** ASSIGNMENT **
Write out the line that contains "Given: Toggle Bold" and every line after it through the end of the entries, exactly as given and with no other lines.
[[ PROVIDED DATA open ]]
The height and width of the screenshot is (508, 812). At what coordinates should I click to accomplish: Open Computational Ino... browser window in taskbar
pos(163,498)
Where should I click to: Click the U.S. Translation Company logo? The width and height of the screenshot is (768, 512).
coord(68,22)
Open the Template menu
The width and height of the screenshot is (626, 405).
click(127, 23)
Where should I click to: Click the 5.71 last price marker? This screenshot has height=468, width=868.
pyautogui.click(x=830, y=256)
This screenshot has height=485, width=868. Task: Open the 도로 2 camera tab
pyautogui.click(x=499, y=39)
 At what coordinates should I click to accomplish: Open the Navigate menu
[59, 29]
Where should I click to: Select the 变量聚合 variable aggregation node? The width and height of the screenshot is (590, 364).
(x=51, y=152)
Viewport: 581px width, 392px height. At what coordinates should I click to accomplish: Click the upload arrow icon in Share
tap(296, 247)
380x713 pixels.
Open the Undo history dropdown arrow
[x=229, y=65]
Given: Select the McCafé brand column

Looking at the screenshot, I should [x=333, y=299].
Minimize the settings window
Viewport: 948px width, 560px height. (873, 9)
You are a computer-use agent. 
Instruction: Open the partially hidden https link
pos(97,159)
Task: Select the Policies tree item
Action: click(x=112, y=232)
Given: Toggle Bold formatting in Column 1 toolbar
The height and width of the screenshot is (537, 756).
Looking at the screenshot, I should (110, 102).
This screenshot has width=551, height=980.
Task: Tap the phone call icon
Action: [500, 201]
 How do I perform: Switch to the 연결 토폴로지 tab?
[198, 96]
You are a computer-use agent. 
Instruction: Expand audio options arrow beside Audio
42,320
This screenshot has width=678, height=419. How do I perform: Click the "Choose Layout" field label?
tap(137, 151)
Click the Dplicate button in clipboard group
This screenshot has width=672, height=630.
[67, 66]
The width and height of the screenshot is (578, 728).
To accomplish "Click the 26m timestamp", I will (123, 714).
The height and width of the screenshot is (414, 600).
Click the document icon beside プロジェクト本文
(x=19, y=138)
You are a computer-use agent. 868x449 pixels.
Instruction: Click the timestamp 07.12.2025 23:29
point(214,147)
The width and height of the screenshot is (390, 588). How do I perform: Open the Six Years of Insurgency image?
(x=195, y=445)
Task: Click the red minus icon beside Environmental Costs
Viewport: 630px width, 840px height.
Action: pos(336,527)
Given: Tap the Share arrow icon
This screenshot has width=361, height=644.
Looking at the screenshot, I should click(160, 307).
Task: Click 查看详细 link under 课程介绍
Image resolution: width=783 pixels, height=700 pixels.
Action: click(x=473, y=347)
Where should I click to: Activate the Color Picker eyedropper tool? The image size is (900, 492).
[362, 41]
[[ PROVIDED DATA closed ]]
** FINAL ANSWER **
Given: Toggle Bold formatting in Column 1 toolbar
The height and width of the screenshot is (537, 756).
Looking at the screenshot, I should (110, 102).
This screenshot has width=551, height=980.
Task: Tap the phone call icon
Action: [500, 201]
 How do I perform: Switch to the 연결 토폴로지 tab?
[198, 96]
You are a computer-use agent. 
Instruction: Expand audio options arrow beside Audio
42,320
This screenshot has width=678, height=419. How do I perform: Click the "Choose Layout" field label?
tap(137, 151)
Click the Dplicate button in clipboard group
This screenshot has width=672, height=630.
[67, 66]
The width and height of the screenshot is (578, 728).
To accomplish "Click the 26m timestamp", I will (123, 714).
The height and width of the screenshot is (414, 600).
Click the document icon beside プロジェクト本文
(x=19, y=138)
You are a computer-use agent. 868x449 pixels.
Instruction: Click the timestamp 07.12.2025 23:29
point(214,147)
The width and height of the screenshot is (390, 588). How do I perform: Open the Six Years of Insurgency image?
(x=195, y=445)
Task: Click the red minus icon beside Environmental Costs
Viewport: 630px width, 840px height.
Action: pos(336,527)
Given: Tap the Share arrow icon
This screenshot has width=361, height=644.
Looking at the screenshot, I should click(160, 307).
Task: Click 查看详细 link under 课程介绍
Image resolution: width=783 pixels, height=700 pixels.
Action: click(x=473, y=347)
Where should I click to: Activate the Color Picker eyedropper tool? The image size is (900, 492).
[362, 41]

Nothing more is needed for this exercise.